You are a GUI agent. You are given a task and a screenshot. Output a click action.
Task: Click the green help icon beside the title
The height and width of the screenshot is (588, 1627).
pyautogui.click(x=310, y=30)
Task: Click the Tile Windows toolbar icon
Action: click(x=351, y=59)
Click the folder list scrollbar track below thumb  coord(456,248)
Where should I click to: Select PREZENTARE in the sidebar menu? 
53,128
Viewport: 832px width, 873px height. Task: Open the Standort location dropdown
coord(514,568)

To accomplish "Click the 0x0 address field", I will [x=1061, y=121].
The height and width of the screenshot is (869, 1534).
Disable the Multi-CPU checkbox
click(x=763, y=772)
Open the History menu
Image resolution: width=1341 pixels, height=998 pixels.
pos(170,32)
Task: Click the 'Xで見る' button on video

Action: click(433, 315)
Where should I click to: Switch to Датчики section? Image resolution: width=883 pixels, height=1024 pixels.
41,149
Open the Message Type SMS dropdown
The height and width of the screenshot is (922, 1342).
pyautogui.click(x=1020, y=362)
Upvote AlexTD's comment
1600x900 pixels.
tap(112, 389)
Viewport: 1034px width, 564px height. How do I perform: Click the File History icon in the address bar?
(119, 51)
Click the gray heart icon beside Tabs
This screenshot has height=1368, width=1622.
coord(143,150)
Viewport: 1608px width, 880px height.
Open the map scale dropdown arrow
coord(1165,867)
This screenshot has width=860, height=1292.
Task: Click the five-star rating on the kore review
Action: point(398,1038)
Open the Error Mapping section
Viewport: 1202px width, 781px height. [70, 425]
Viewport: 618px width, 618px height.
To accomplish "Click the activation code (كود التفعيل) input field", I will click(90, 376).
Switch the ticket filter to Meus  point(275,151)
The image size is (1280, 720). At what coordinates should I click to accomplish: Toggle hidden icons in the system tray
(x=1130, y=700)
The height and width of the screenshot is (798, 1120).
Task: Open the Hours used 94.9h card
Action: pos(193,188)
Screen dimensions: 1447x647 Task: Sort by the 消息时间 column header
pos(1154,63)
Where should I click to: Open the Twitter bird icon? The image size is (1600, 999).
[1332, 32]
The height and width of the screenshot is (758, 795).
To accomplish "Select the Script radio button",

## What the exercise asks:
Among the entries above, which lines include "will"? List them all.

## Answer for the task:
To accomplish "Click the 0x0 address field", I will [x=1061, y=121].
To accomplish "Click the activation code (كود التفعيل) input field", I will click(90, 376).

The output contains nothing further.